Runtime Broker is a system process. Normally uses 10-30MB RAM. Spikes to several hundred MB or 1GB+ mean an app is misbehaving. Identify the offending UWP app and reset / reinstall.
Affects: Windows 11 (and Windows 10).
Fix time: ~15 minutes.
What causes this
Runtime Broker mediates permissions between UWP apps and system resources. Each running UWP app maintains a permission session. High RAM happens when:
- Many UWP apps running simultaneously.
- A UWP app has a memory leak.
- Toast notifications, suggestions, telemetry overloading.
- Specific apps (Outlook UWP, Calendar, OneDrive) misbehaving.
Method 1: Identify and close offending apps
The standard route.
- Open Task Manager (Ctrl+Shift+Esc).
- Sort by Memory descending.
- Look for Runtime Broker entry. Click to expand if multiple instances.
- Right-click Runtime Broker → Go to details. Or End task for specific process.
- If you can’t identify which app is causing it: open Settings → Apps → Installed apps. Look at recently used / Microsoft Store apps.
- Close unused UWP apps:
- Settings, Calendar, Mail, Photos: close if not needed.
- OneDrive (if heavy): pause sync.
- Cortana: disabled in Win11 by default.
- Restart PC. Recheck Task Manager.
- If specific app keeps Runtime Broker high: reset / reinstall that app.
This is the standard fix.
Method 2: Disable tips and suggestions
For reducing telemetry-driven Runtime Broker activity.
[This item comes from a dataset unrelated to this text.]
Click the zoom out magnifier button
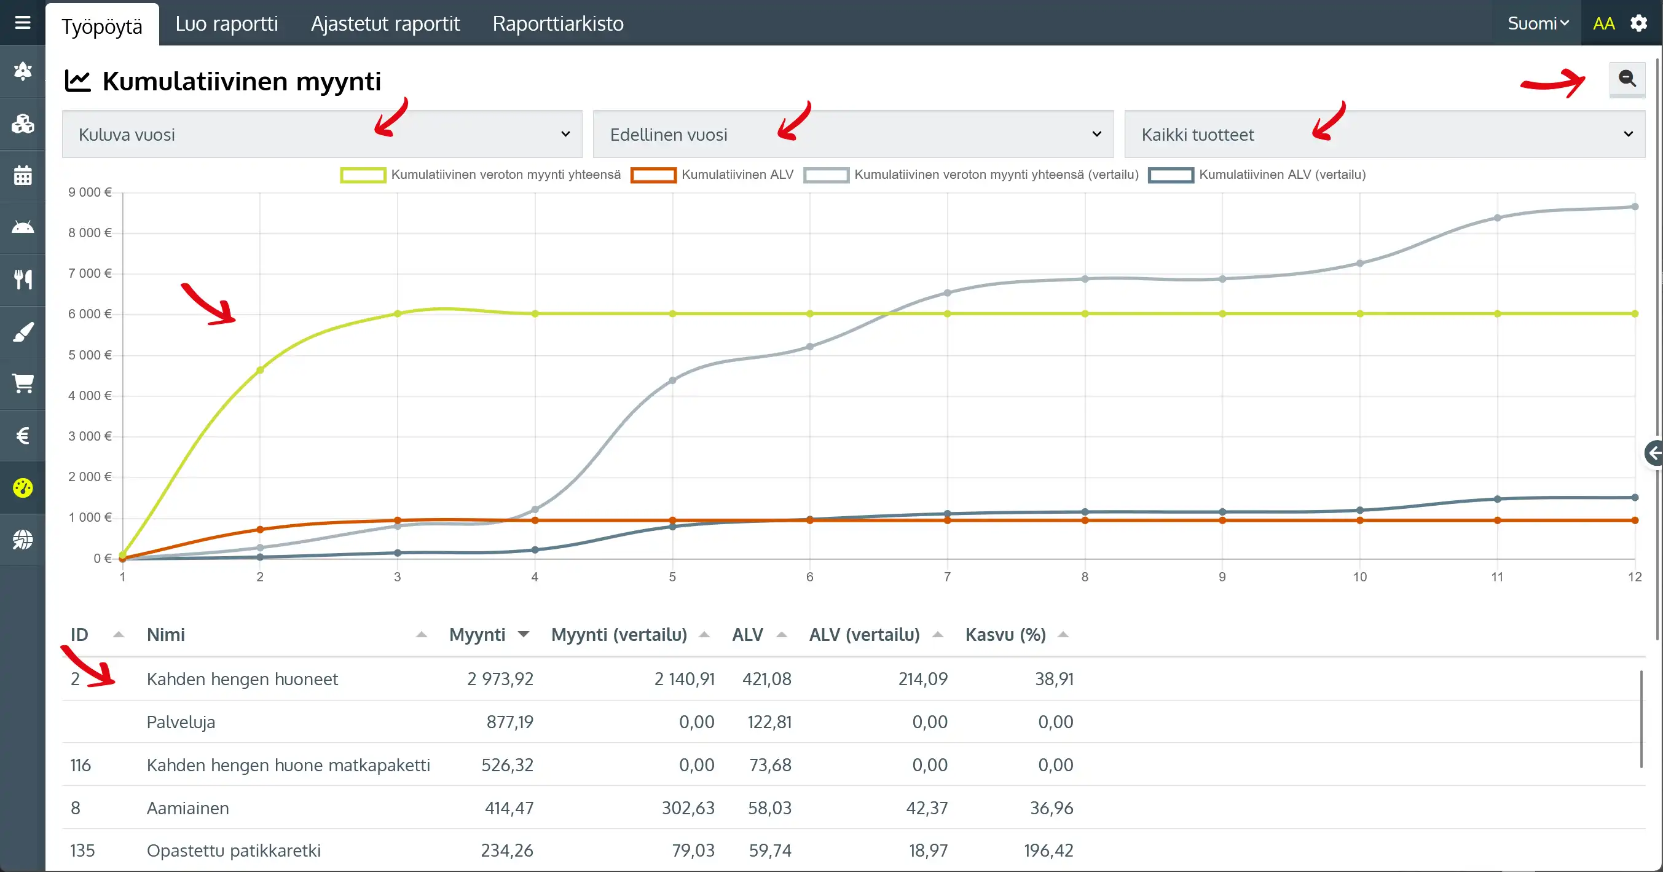Image resolution: width=1663 pixels, height=872 pixels. (x=1626, y=79)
- Open Settings → System → Notifications.
- Scroll. Untick:
- Show me the Windows welcome experience after updates and when signed in to show what’s new and suggested.
- Get tips and suggestions when using Windows.
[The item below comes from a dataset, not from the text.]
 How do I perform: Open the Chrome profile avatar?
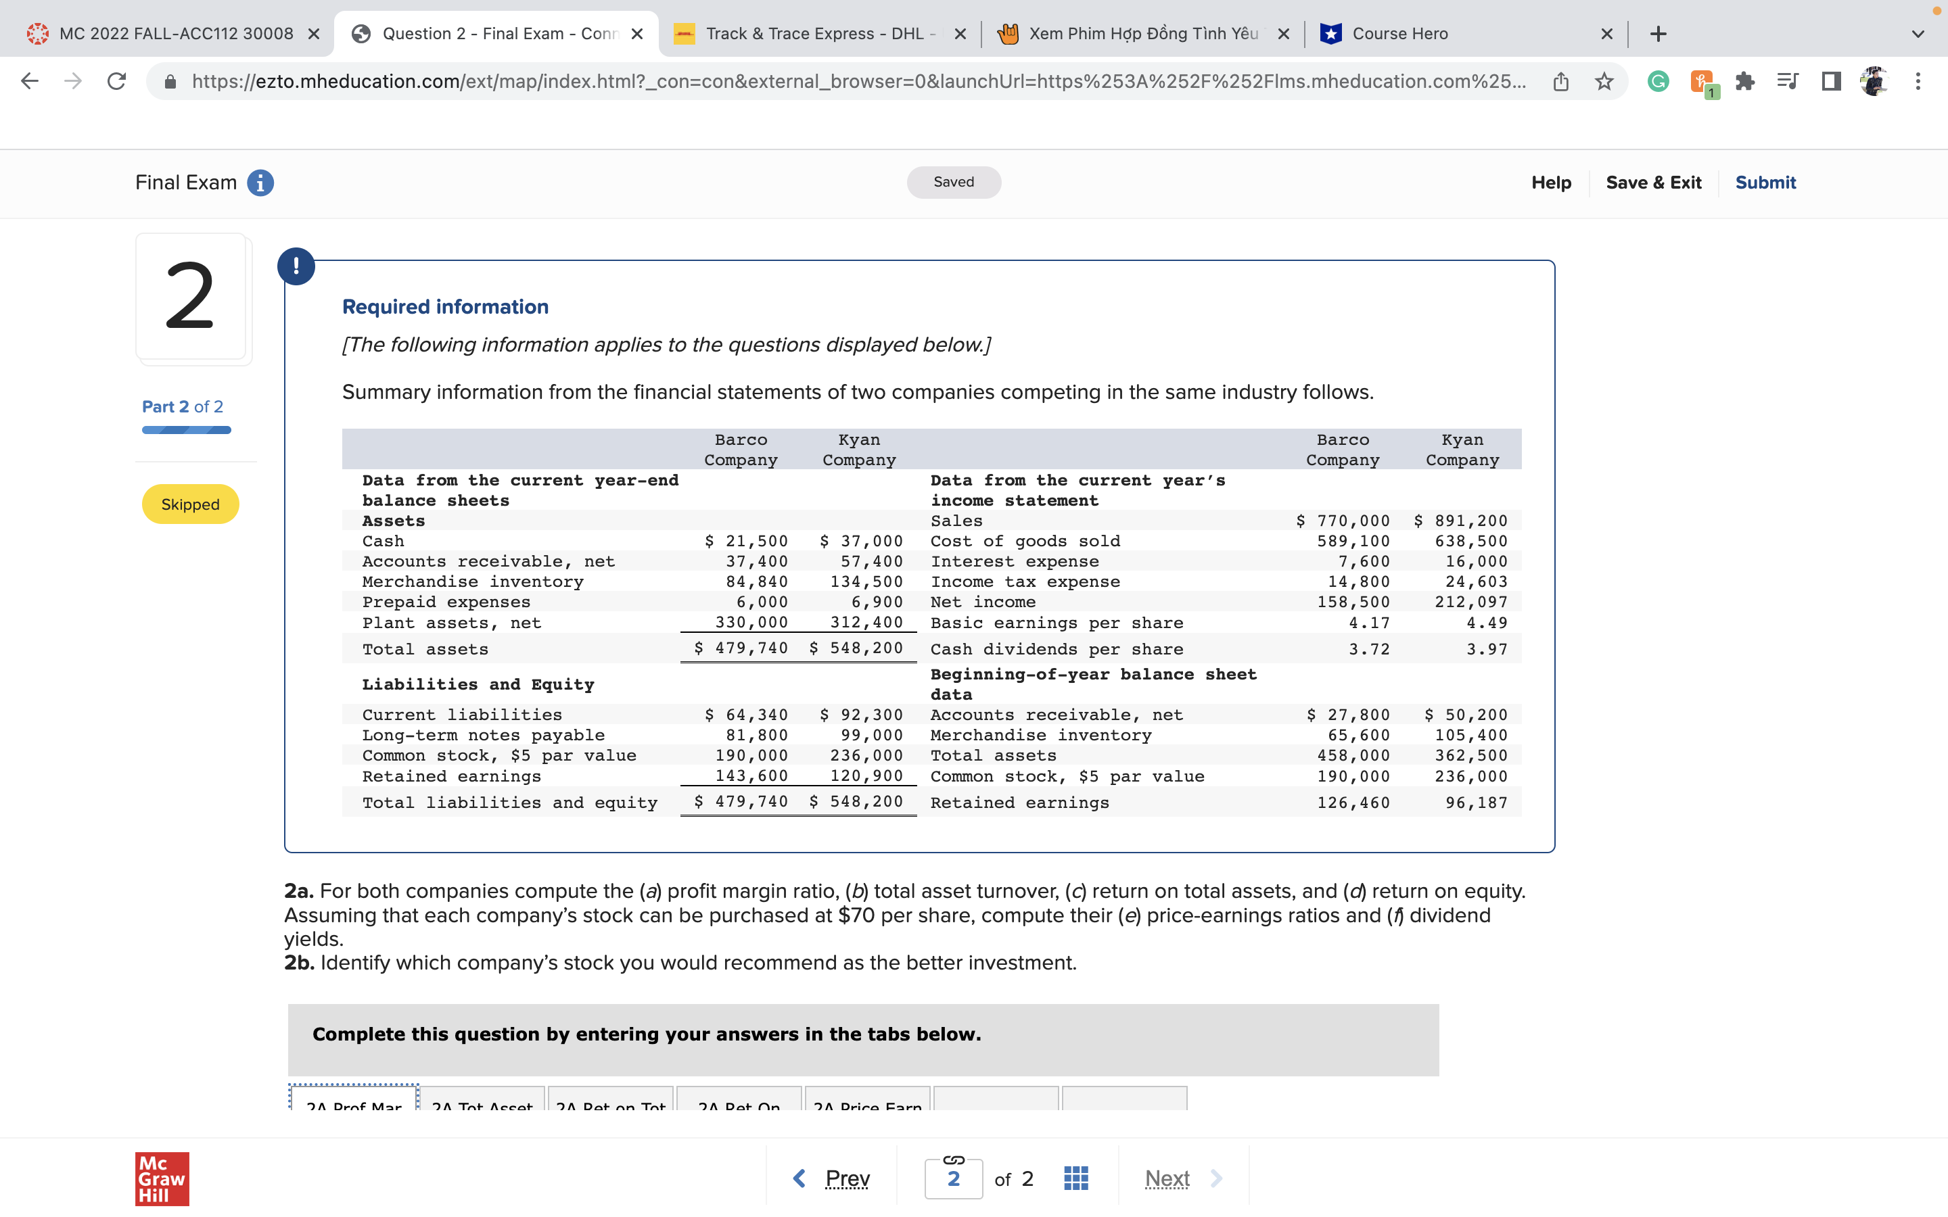pyautogui.click(x=1875, y=81)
- Open Settings → System → Notifications → Additional settings. Untick:
- Same options.
- Open Settings → Privacy & security → General. Untick all options including Show me suggested content in the Settings app.
- Open Settings → Personalization → Lock screen. Untick Get fun facts, tips, and more from Windows and Cortana on your lock screen.
- Reboot. Runtime Broker should be calmer.
- For chronic high RAM: continue to Method 3.
This is the telemetry reduction.
Method 3: Reset specific UWP apps
For chronic offender.
- Identify suspect app from Task Manager (Method 1).
- Open Settings → Apps → Installed apps.
- Find suspect app. Click three-dot menu → Advanced options.
- Click Reset. Clears app data and settings.
- If Reset insufficient: click Uninstall → reinstall from Microsoft Store.
- For Cortana: PowerShell removal:
Get-AppxPackage *Cortana* | Remove-AppxPackage - For OneDrive: pause sync (icon in tray → Pause syncing).
- For Outlook UWP: uninstall and use Outlook desktop.
- For all suspects: bulk reset / reinstall.
- For underlying Windows issue:
sfc /scannow+dism /online /cleanup-image /restorehealth.
This is the per-app reset.
How to verify the fix worked
- Runtime Broker in Task Manager: 10-50MB at idle.
- System feels less sluggish.
- Available RAM increased.
- No specific app spiking it.
If none of these work
If Runtime Broker still high: Driver issue: outdated driver triggering permission requests. Update GPU, Bluetooth, audio. Windows Update bug: known specific build issues. Install latest cumulative. For chronic background apps: Settings → Apps → per-app → Background apps permissions → Never. For Telemetry / Diagnostic Data: Settings → Privacy & security → Diagnostics & feedback → Required only. For Insider builds: known higher RAM use. Stay on Stable. For PCs with 8GB RAM: Win11 is tight on 8GB. Consider RAM upgrade. For specific apps that need permissions: live with the cost. Or replace with desktop equivalents.
Bottom line: Task Manager → identify which UWP app keeps Runtime Broker high. Close / reset / reinstall that app. Disable tips, suggestions, telemetry to reduce baseline. sfc /scannow for system-level fixes.